[Opening Document section section]
# Suspected Ammonia Burn



## Falcor (Aug 9, 2013)

I am fairly new to the keeping of aquatic pets and will admit to only have begun to get into the hobby three and a half months ago. I researched species, tanks, possible problems, etc and then purchased a starter tank with basic filter and some ornaments. In this tank I now have an axolotl (male), an African Clawed Frog (female), a Blackmoor (female) and the most recent addition, a Bubble Eye Goldfish (gender unknown).

It is only recently that the Bubble Eye Goldfish has developed signs of what looks similar to Ammonia Burn but I cannot be sure as its tank mates have no symptoms or sign of this whatsoever. It started off being on its left anal fin but has since started to appear on the right anal fin, the caudal fin, and pectoral fin. The black streaks appeared suddenly over a period of only 2 weeks. I have had the fish for only 3 and a half weeks at most. Its gills and scales are healthy as far as I can tell and it is eating well, etc.

In terms of tank maintenance, I use dechlorinator and Accuclear and do a 50% water change every two weeks, though today I had to clean the tank out completely as a thick slime had formed and the filter and Accuclear were having no effect. I rarely clean the whole tank out as I am aware this can stress the fish out. I am taking some water to the aquarium for testing tomorrow.

Please help and give me some advice. Has anyone else had this issue?


----------



## TheFamousGrouse (Aug 9, 2013)

Hello there,

First of all, do not panic! With some care and attention to said aquarium all will not be lost. The first thing I would do is get a sample of the aquarium's water to an aquatic store for testing, then buy yourself a liquid test kit while you're there. Whatever you do, don't be conned into buying and chemical stuff from the aquatic store - most of it's useless.

Some more information on the tank would certainly be useful:

*Tank size?

Was the filter fully cycled (without fish) before fish were added?

Any other strange symptoms being shown by the fish?*

The black streaks you describe could simply be natural colour changes: releases of a black pigment called melanin.

Also, about the slime you mentioned, what colour is this? A green slime would indicate slime algae, which is a result of high nutrient levels (high nitrate and phosphate) which are prominent in newly-established or overstocked aquariums.

While not necessarily important just yet, I would look into re-homing your African Clawed Frog. The goldfish that you have now are a coldwater species and the frog prefers slightly warmer conditions which the goldfish might not appreciate.

The Grouse


----------



## NaomiM (Sep 22, 2012)

Hi,

As FamousGrouse said, you need to get the water tested, and get yourself a test kit, as you'll need to keep doing daily tests for ammonia and nitrite until they both stabilise at 0. Also, we need to know your tank size - for the goldfish alone, they need a 140l+ tank, and I'm not sure about keeping an alolotl with fish, but I do know they also need plenty of space. The ACF will definitely need rehoming by itself, as it will start attacking the fish if they're kept together.

I'm assuming you didn't do a fishless cycle before adding stock? (Something pet shops will very rarely tell customers about, but it's the best way to ensure fish health!) Basically it takes time to build up the good bacteria in the filter that get rid of harmful ammonia and nitrite from fish waste. The smaller the tank, the more concentrated the harmful substances in the water will be, and the worse the problems will be. It's worth googling the nitrogen cycle to get a better understanding of this process.
[Closing Document section section]
* _Required action A_
In the ammonia burn thread, how long had the first poster owned the Bubble Eye Goldfish?
* _Required action B_
Rewrite the ammonia burn thread starting at "In terms of" and ending at "for testing tomorrow.", swapping "tank" for "aquarium".
* _Required action C_
Please carry on the forum thread about the goldfish's suspected ammonia burn, picking up after its final sentence.
[Opening Extracted entries section]
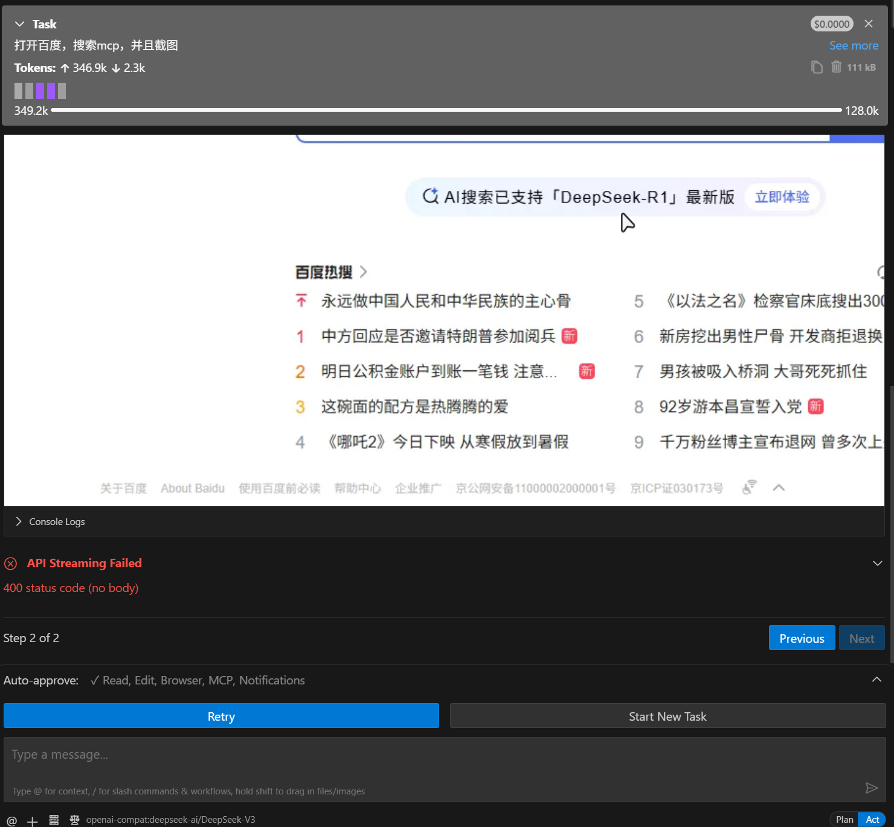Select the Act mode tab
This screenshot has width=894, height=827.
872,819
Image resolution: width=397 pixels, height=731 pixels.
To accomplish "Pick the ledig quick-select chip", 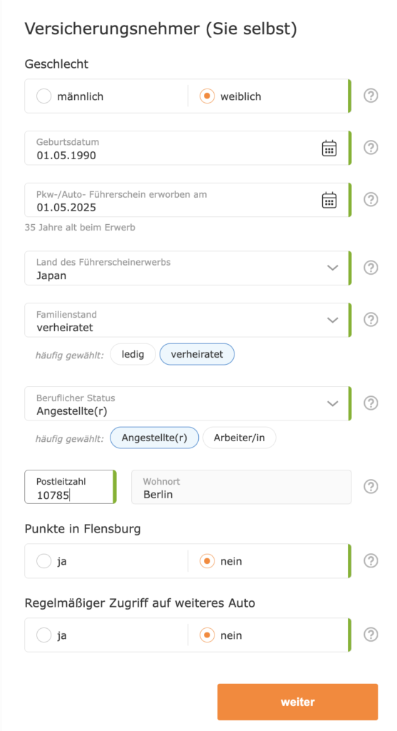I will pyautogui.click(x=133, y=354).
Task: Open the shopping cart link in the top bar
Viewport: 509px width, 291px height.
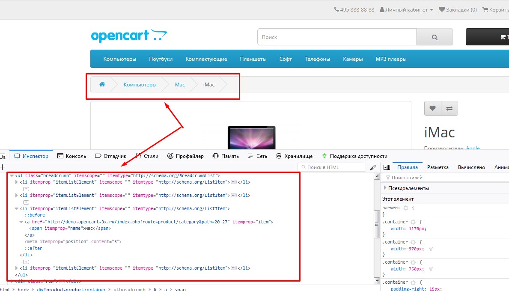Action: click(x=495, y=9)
[Closing Extracted entries section]
* _Task answer A_
Three and a half weeks at most.

* _Task answer B_
In terms of aquarium maintenance, I use dechlorinator and Accuclear and do a 50% water change every two weeks, though today I had to clean the aquarium out completely as a thick slime had formed and the filter and Accuclear were having no effect. I rarely clean the whole aquarium out as I am aware this can stress the fish out. I am taking some water to the aquarium for testing tomorrow.

* _Task answer C_
If your tank and filter are sufficient sizes, you'll just need to keep doing daily water changes (probably around 50%) to keep on top of the ammonia/nitrite levels until the filter bacteria develop enough to cope.

Good luck!


----------



## Denise90 (Mar 27, 2013)

Black streaks are usually a sign of ammonia burn.
Goldfish produce a *ton* of ammonia and you really have to stay on top of it otherwise it will throw the tank out of balance and will create a dangerous environment for everything in the tank. A change every two weeks is not really sufficent for your specific tank.

I know it may seem difficult but I really would recommend separating most of your animals. As said, the ACF will begin to attack your fish.
If the ACF is small enough to be eaten by the axolotl, it will happen and if it's bigger, it will attack the axolotl so there's no winning there.
The fish may nibble on the axies gills, they stress very easily and it's detrimental to their health, as is ammonia. 
I don't know much about frogs but I know the general rule for axolotls is to keep them in their own tanks, either on their own or with other same sized axies (about 50L per axolotl)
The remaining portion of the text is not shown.